_What to do_
From the beginning of the listing through the line containing "coord(119,85)", write the lines out again with "How can I do" substituted for "How do I perform" and everything else unchanged. Leave the pictures out.

_Data supplied_
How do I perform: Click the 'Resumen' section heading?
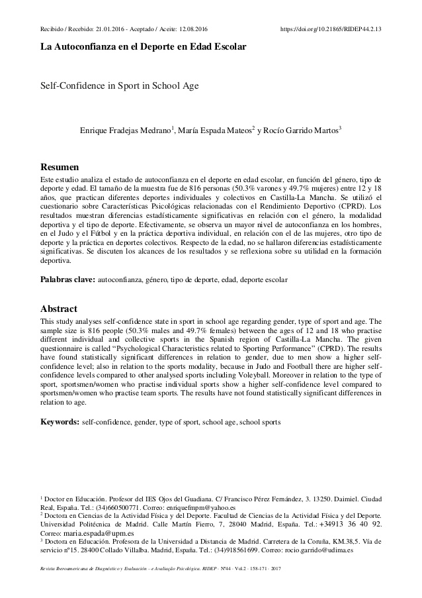coord(60,166)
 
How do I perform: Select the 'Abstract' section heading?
coord(59,309)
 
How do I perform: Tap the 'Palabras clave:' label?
coord(68,280)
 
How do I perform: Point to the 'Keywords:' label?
coord(60,421)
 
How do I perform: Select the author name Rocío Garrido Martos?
coord(302,130)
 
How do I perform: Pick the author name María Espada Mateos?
coord(214,130)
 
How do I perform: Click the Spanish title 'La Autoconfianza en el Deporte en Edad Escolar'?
coord(143,48)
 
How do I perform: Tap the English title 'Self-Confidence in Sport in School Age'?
coord(119,85)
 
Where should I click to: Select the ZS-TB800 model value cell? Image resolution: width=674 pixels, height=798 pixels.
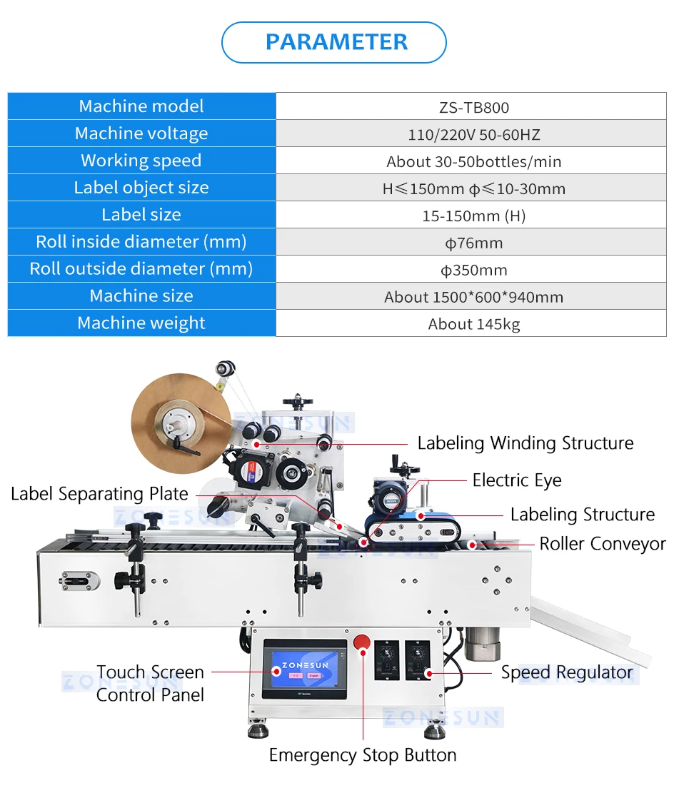pyautogui.click(x=473, y=107)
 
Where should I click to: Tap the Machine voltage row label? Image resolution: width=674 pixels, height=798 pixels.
pyautogui.click(x=141, y=133)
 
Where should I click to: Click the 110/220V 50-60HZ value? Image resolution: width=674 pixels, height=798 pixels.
pyautogui.click(x=473, y=134)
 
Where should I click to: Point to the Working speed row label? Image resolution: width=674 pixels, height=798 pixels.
pyautogui.click(x=141, y=161)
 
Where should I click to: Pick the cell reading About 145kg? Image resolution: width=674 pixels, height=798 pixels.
pyautogui.click(x=473, y=324)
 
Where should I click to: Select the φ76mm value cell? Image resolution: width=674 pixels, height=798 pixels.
pyautogui.click(x=473, y=243)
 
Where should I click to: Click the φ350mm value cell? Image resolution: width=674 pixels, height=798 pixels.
pyautogui.click(x=473, y=270)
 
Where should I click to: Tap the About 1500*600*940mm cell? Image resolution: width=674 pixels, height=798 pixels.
pyautogui.click(x=473, y=297)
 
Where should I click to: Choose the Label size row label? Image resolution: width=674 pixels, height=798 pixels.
pyautogui.click(x=141, y=215)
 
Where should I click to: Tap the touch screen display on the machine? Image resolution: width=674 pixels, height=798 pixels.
pyautogui.click(x=304, y=670)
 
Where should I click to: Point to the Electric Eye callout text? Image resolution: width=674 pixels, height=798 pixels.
pyautogui.click(x=517, y=480)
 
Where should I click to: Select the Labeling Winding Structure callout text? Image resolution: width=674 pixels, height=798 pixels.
pyautogui.click(x=525, y=443)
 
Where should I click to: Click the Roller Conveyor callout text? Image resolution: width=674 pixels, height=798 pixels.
pyautogui.click(x=602, y=544)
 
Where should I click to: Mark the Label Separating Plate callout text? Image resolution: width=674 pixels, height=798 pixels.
pyautogui.click(x=99, y=494)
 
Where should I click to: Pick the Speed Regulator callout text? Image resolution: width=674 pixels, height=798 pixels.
pyautogui.click(x=567, y=672)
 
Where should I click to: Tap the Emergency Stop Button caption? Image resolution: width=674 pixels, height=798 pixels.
pyautogui.click(x=363, y=755)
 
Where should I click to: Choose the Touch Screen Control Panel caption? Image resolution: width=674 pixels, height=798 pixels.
pyautogui.click(x=151, y=683)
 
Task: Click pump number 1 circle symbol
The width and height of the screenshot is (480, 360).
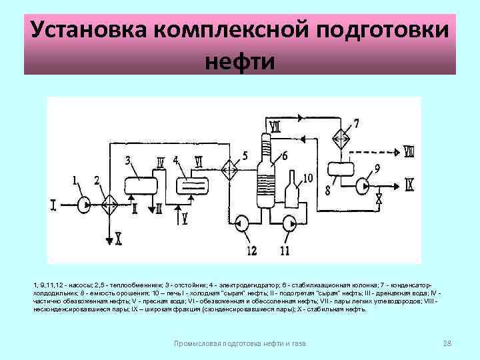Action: click(85, 203)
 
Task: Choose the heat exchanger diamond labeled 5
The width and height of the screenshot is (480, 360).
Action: click(230, 169)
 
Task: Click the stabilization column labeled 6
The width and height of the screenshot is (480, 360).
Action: click(265, 177)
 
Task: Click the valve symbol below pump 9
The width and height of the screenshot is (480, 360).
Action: click(379, 199)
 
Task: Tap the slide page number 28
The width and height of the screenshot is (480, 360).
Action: click(447, 343)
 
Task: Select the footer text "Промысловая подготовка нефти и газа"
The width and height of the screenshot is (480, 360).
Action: click(239, 343)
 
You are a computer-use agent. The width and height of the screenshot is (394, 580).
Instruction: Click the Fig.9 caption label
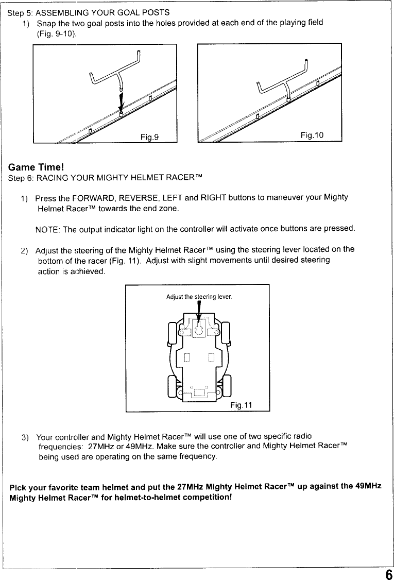coord(149,137)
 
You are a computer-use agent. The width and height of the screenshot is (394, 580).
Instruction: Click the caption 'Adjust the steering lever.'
coord(199,297)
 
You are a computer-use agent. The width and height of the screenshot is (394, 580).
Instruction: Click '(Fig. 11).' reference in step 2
coord(125,260)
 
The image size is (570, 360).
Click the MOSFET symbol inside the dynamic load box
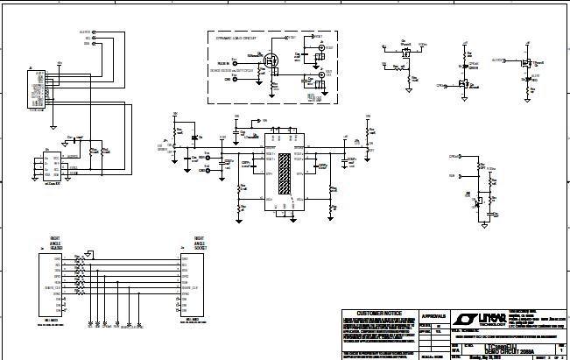[x=271, y=60]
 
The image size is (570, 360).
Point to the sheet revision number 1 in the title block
[x=561, y=349]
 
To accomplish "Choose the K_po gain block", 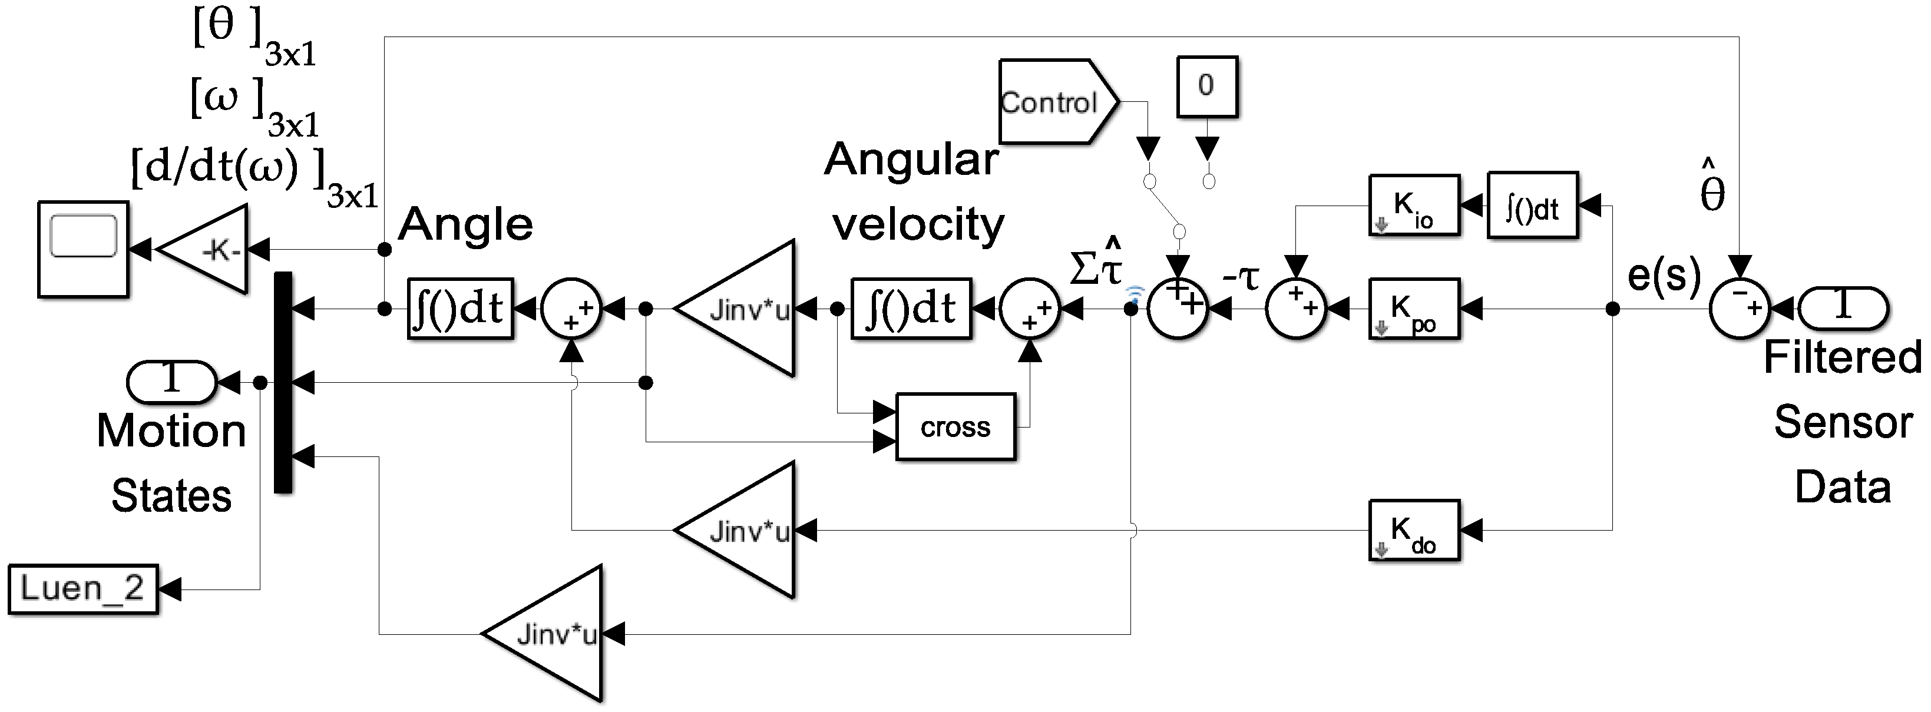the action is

_Expected output_
How can I do: Click the 'Resumen' section heading?
coord(60,166)
 
How can I do: Select the 'Abstract' section heading?
coord(59,309)
 
How can I do: Tap the 'Palabras clave:' label?
coord(68,280)
 
How can I do: Point to the 'Keywords:' label?
coord(60,421)
 
How can I do: Select the author name Rocío Garrido Martos?
coord(302,130)
 
How can I do: Pick the author name María Espada Mateos?
coord(214,130)
 
How can I do: Click the Spanish title 'La Autoconfianza en el Deporte en Edad Escolar'?
coord(143,48)
 
How can I do: Tap the English title 'Self-Confidence in Sport in School Age'?
coord(119,85)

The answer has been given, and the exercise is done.